The life assurance industry in South Africa is a highly complex and developed business. Negotiations play a definite role in mapping out the answers to current issues affecting the industry, particularly in relation to the policyholder. To regulate the industry arid to improve the industry’s image, a voluntary association was established as far back as 1935.
It was known as the Life Offices’ Association (LOA) and was open to any registered life assurance company in South Africa. Members entered into agreements that they would refrain from certain practices in the marketplace. The agreements multiplied over the years and, in time, became known as the LOA “rules”. These so-called rules are really interoffice agreements since the LOA does not make and enforce rules, rather it is the members who enter into the agreements and enforce them.
Today the LOA has 36 members on its list of life assurers and is doing much to improve the lot of the policyholder. The association is the life equivalent of the SA Insurance Association (SAIA), the short term insurers’ central body.
The association is generally recognised today as the spokesman for the industry both in the private and public sectors. Its members are responsible for all but a very small percentage of all life assurance business in South Africa, the independent homelands and South West Africa.
Says June Wessels, PRO for the LOA, “The true role of the LOA is to regulate the industry from within, in the first place, and to represent the industry in negotiations with government, in the second.”
The LOA is currently concentrating on addressing matters of unethical conduct in the assurance industry.
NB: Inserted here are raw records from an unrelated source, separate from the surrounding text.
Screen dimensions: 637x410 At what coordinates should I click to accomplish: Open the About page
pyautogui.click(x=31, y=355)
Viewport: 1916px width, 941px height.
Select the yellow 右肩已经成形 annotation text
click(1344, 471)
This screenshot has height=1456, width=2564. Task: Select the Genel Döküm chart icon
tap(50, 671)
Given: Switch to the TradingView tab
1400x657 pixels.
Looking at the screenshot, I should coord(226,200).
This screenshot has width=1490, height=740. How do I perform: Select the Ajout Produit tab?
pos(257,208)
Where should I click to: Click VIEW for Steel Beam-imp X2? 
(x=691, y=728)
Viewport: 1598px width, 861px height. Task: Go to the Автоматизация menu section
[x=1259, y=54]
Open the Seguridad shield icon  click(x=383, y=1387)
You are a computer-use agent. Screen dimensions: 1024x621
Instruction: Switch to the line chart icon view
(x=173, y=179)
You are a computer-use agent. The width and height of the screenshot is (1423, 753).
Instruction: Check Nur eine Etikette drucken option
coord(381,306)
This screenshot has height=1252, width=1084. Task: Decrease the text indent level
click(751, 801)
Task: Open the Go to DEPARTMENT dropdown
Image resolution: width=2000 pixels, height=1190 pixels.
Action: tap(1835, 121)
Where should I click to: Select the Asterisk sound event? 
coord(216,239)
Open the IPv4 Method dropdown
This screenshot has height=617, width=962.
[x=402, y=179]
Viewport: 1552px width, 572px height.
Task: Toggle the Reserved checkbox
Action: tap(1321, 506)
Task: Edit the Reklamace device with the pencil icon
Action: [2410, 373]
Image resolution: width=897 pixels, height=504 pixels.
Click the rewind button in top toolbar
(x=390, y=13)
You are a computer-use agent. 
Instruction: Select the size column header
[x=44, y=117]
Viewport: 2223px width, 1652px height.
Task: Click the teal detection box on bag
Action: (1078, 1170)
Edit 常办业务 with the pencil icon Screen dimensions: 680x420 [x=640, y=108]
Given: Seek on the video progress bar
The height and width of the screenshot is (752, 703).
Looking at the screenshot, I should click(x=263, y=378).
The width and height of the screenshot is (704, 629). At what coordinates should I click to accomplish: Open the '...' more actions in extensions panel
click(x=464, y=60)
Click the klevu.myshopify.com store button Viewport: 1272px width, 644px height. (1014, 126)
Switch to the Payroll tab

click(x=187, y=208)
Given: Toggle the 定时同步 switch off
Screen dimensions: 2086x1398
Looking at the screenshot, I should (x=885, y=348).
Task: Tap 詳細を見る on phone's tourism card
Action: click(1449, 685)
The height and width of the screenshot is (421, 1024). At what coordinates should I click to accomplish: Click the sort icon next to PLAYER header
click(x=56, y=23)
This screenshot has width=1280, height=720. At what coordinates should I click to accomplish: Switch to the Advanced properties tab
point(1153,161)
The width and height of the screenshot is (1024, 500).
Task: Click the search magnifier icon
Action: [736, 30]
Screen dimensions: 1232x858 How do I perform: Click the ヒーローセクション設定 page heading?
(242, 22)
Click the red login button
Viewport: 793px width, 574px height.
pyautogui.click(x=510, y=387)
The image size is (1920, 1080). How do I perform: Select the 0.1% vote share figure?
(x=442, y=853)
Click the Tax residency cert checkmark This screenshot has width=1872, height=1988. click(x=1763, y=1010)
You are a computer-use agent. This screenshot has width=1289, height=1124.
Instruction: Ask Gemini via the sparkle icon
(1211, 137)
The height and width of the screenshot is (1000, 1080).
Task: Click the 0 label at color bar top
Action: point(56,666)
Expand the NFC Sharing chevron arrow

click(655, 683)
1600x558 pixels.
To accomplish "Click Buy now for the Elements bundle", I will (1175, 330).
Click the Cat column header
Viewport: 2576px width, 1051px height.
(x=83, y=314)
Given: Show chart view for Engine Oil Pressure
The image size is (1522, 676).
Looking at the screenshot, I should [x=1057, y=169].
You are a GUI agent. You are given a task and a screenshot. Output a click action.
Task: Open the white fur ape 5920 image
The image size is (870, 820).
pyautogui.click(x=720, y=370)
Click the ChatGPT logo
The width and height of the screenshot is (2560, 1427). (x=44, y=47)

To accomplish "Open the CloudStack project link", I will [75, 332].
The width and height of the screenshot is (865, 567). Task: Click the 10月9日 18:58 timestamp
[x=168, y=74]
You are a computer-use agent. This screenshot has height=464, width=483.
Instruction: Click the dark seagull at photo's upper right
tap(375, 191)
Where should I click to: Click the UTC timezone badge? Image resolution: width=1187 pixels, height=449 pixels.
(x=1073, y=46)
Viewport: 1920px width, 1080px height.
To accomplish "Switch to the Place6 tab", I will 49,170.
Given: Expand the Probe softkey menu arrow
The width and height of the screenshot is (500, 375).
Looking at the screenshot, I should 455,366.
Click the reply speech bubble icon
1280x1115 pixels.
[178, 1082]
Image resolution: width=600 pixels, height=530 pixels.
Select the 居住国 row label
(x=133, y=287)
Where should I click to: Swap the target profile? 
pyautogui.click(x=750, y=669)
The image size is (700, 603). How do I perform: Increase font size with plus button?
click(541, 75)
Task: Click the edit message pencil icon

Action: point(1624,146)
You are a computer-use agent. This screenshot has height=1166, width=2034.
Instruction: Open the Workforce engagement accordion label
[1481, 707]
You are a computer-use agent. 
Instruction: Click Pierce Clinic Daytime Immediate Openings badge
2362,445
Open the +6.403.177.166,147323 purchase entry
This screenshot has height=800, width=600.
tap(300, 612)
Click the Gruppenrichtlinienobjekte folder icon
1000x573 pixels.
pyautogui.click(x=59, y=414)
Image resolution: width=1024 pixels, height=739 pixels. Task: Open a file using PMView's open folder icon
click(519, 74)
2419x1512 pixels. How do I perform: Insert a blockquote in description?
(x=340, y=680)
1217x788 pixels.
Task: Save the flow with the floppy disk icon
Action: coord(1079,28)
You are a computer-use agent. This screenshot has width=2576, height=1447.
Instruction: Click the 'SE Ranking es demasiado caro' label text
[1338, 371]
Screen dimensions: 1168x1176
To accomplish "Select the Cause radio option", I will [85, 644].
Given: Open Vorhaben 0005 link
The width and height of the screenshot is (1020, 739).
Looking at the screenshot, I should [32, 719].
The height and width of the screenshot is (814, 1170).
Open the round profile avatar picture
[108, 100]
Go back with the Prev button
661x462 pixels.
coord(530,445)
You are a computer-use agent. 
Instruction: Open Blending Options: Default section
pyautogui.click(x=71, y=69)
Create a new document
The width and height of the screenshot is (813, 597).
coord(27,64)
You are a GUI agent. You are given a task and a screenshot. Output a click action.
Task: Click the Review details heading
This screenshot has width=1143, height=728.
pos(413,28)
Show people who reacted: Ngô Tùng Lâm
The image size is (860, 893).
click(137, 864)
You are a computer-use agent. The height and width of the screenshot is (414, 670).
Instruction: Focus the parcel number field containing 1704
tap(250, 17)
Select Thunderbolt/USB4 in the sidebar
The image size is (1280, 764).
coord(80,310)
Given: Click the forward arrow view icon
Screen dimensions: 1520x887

For this reason a Representatives Agreement was drawn up debarring all agents and brokers found guilty of unscrupulous conduct.
This is a topical issue at the moment and was highlighted at the recent SA Insurance Brokers’ Association (SAIBA) conference. Several speakers stressed the importance of honest marketing and selling of life assurance products.
The LOA has a series of committees and sub-committees. Overall the activities are directed by the Management Committee. This constitutes 12 members who are either chief or deputy chief executives of the member companies.
The post of chairman of the LOA is currently held by Mike Levett, MD of Old Mutual, whose duties include being spokesman for the association and attending administrative and official functions.
The association, however, has other more immediate activities than that of being spokesman for the assurance industry as a whole. There are always many pressing issues within the industry which need to be discussed and solved. For this function a secretariat has been drawn up. Dick Geary-Cooke heads this secretariat as executive director on a permanent basis, striving to keep all member offices informed of any important developments.
Quite predictably, one of the issues high on their list is the question of AIDS. According to Mr Geary-Cooke, AIDS poses a serious problem to the assurance industry mainly because of speculation over its forthcoming mortality rates. He stresses that the LOA “would like to encourage education over the AIDS issue within the industry itself and to come to a realistic decision on how to combat it.”
Some more specific issues currently being dealt with by some committees include the Margo Commission report - discussions are in progress with director general of finance, Dr Chris Stals, regarding taxation - and the New Insurance Act of 1990.
Looking toward the future, Mr Geary Cooke says, “I hope to see the LOA continuing to service its members and policyholders, and to see it carry on a working relationship with state authorities.”